Each line below from the one containing "Given: Type in the Tell me search box" through the one containing "This screenshot has width=665, height=665." is to be given again exactly, and no line outside that span.

_Data provided:_
⟨

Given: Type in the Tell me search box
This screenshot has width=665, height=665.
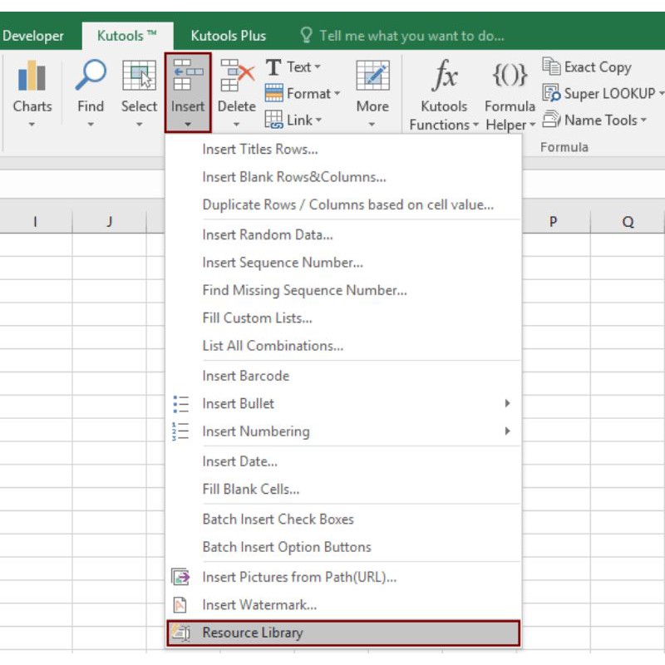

⟩
⟨

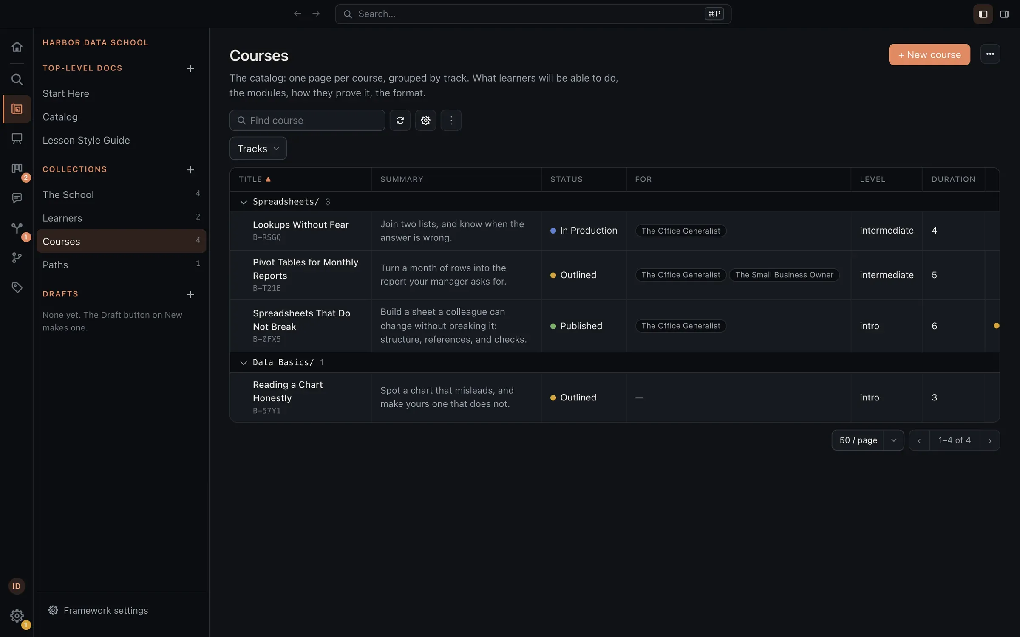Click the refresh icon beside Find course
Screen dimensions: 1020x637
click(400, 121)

⟩

_Output:_
Given: Type in the Tell me search box
This screenshot has width=665, height=665.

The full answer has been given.